Реджина прошла по ковру и молча села рядом с ней. Она оставила между ними зазор.
— Ты не должна благодарить меня за это, — сказала она. — Я рада, что ты почувствовала, что можешь рассказать мне.
— Да, — сказала Эмма. Она смотрела вниз, как обычно, но на этот раз Реджина проследила за её взглядом: он устремлялся на их руки, которые находились между их ног. Их отделяла лишь ширина большого пальца. — Это… странно. Я никогда не чувствовала себя в состоянии поговорить с кем-либо, как я могу это делать с тобой.
— Хорошо. Как я и сказала, — сглотнула Реджина, всё ещё глядя вниз. Если бы она протянула мизинец, он бы задел палец Эммы. — Иногда проще поговорить с незнакомцем, чем с другом.
— Реджина, — фыркнула Эмма, качая головой. — Ты не незнакомка.
— Нет?
— Конечно же, нет. Да ладно, ты уже знаешь обо мне больше, чем кто-либо другой. Я… я доверяю тебе. И, может быть, немного странно думать, что мы стали друзьями уже через пару дней, но…
Как только голос Эммы начал исчезать, Реджина переместила руку на оставшийся сантиметр влево, нежно сжимая пальцы Эммы под своими собственными.

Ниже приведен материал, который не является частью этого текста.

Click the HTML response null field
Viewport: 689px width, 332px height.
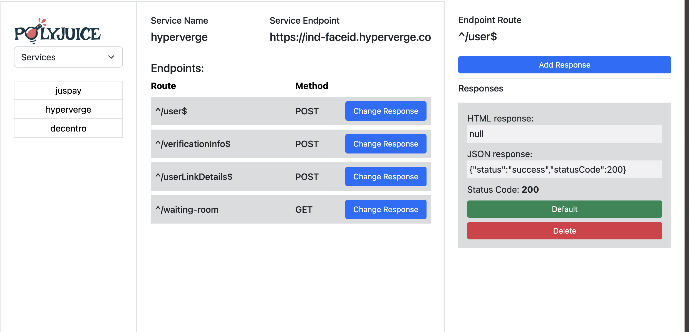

— Это не странно, — сказала она, и Эмма взглянула на неё. Реджина почувствовала, как рука Эммы сдвинулась, а потом её пальцы вдруг сжались. — Послушай, Эмма… жизнь была не совсем добра к тебе. Это совершенно очевидно. Но так будет не всегда. Ты уже смогла от него сбежать, и посмотри, как многое изменилось. У тебя появился друг. Ты познакомилась со своим сыном. Ты сделала всё это самостоятельно, потому что без твоего мужа, стоящего над тобой, говорящего тебе, что ты делаешь всё неправильно, и что только он когда-либо сможет терпеть тебя, ты можешь, наконец, быть собой. И ты намного лучше, чем то, что он о тебе говорит.
Эмма смотрела на неё неуверенными глазами. Реджина могла сказать, что она хотела верить ей — может быть, небольшая часть неё уже верила. Но годы, проведённые под ногами, не так легко стереть, и Реджина знала, что его голос всё ещё звенел в её голове, говоря ей, что её обманывают — что Реджина смеялась над ней за её спиной, и её сын, вероятно, был рад, что она его бросила, потому что любой здравомыслящий человек был бы.